SIMP! Just a word, or a symbol of fragile masculinity?

Lily Deitch, A&E Editor

Simp. A word that has commonly taken a place within the day-to-day speech patterns of a typical high schooler.

I see the word everywhere. It’s on Tiktok’s “simp nation,” (a group of boys who compliment their crushes without being in a relationship with them). I see it in rap and music. And I hear it at school. I’ll often pass a group of boys in the hallway and see them making fun of their friend for just talking to a girl.

Honestly, I know I hear it among groups of girls too. But I hear it much more with boys.

And it’s viewed as a joke.

In reality, though, It’s not as innocent as it seems.

This phrase comes from the word “simpleton” which means an ignorant, silly, or foolish person.

Below the joking nature, the phrase reveals some disturbing truths about the way boys mentally develop and want to treat each other.

“It’s a dead joke, it’s just not funny,” junior Griffin Terry said.

There is an idea that if boys are “overdoing it” then they deserve to get made fun of. It isn’t silly or ignorant to compliment someone or be nice to them. So, what is too much, and why is there even a “too much”?

I guess if a guy totally abandons his other friends for his crush, that wouldn’t be nice; but there are better ways to deal with that situation than making fun of him.

It’s discouraging. It implants insecurity in the mind of a developing teenage boy. It makes them think they are not masculine if they don’t act in any way other than as a tough-guy. It makes them think that they need to hide their emotions.

According to The Children’s Society, a London-based charity, “Growing up should be a time of exploration and expression. Not a time to fit into a predesigned gender-specific box.”

After looking through the interviews with Creek boys, I was surprised with the responses, though.

When asked if this word makes them hesitant to show affection toward a crush in front of their friends, all responded with no.

Frankly, it made me feel optimistic. This is the community I would hope for, one where boys aren’t afraid to be openly interested in the person they like; it is just not the one I see around me.

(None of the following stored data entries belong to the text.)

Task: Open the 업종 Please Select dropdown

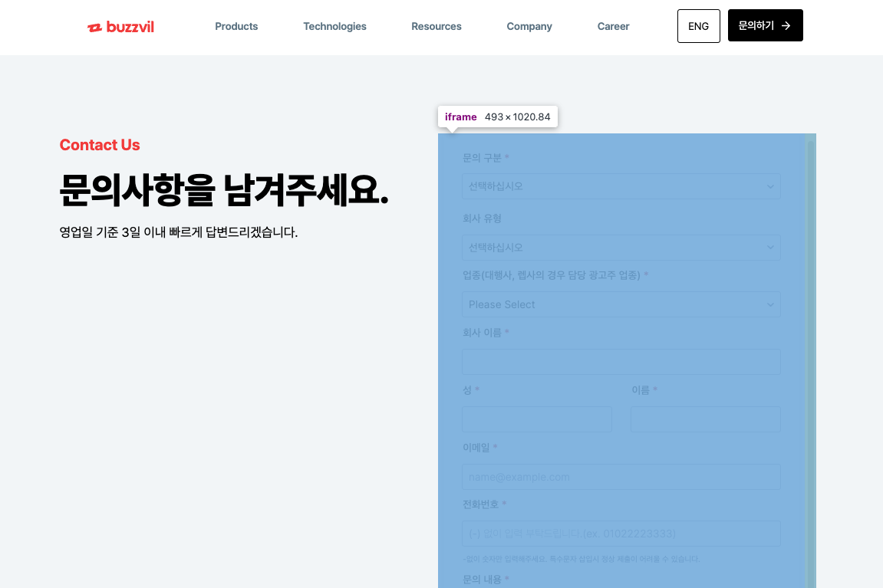Action: tap(621, 304)
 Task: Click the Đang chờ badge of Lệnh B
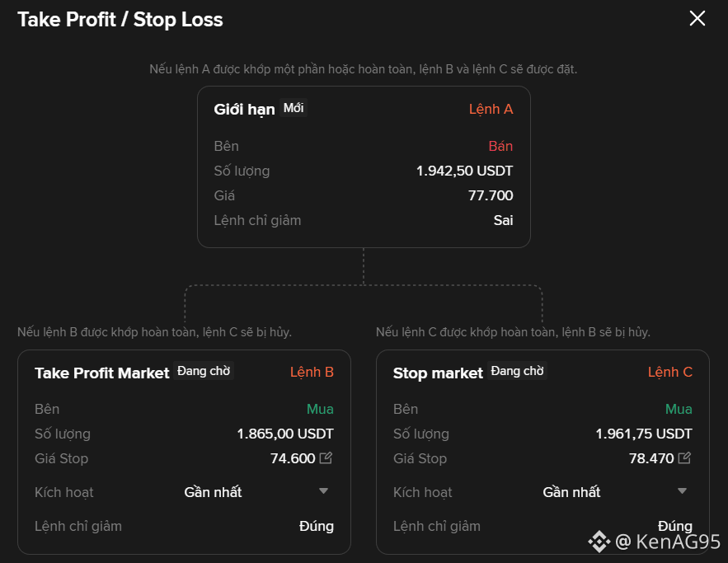204,371
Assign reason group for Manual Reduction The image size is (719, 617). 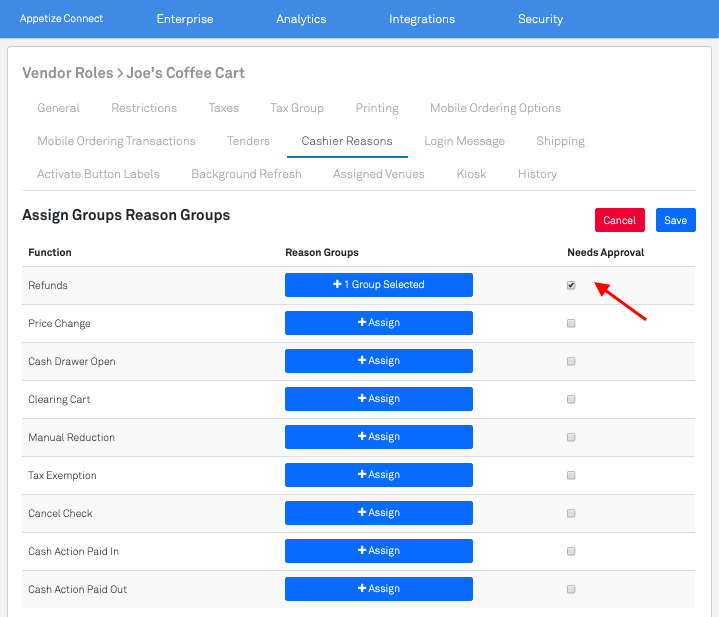click(378, 437)
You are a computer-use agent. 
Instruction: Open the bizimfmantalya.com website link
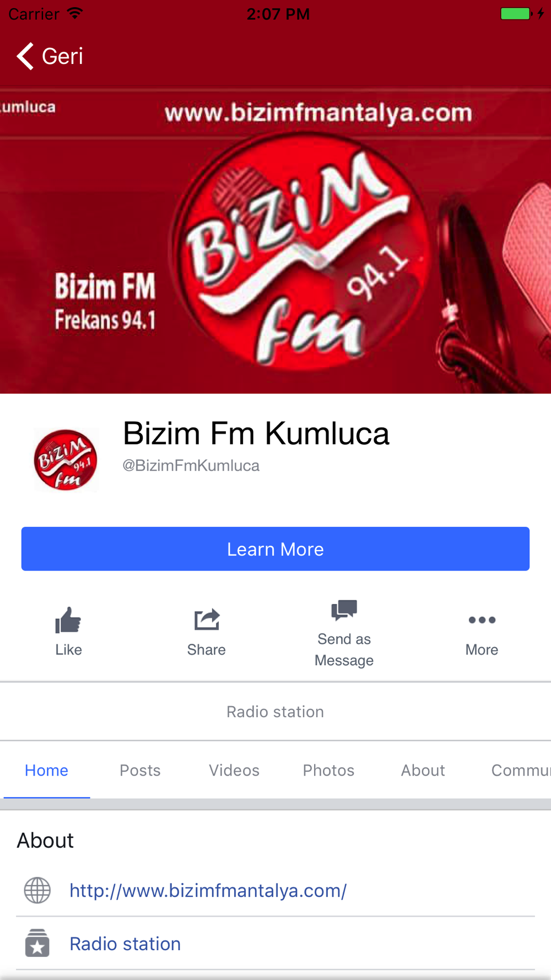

When I’m out and about, at school and with my peers, I hear simp all the time. It’s possible that since I’m not actively part of these conversations, I could have it wrong. And maybe there is hope for our world after all – maybe this is just people’s public veneer. Maybe my views were too “simp”le.

A place where boys treat everyone kindly. Isn’t that the type of world that we want to live in?

I was raised to think that kindness is the most important skill to have. If everyone is kind.

Expression should be applauded, especially since it is so hard. It’s unexpected, but boys might actually be comfortable with themselves, despite all the jokes.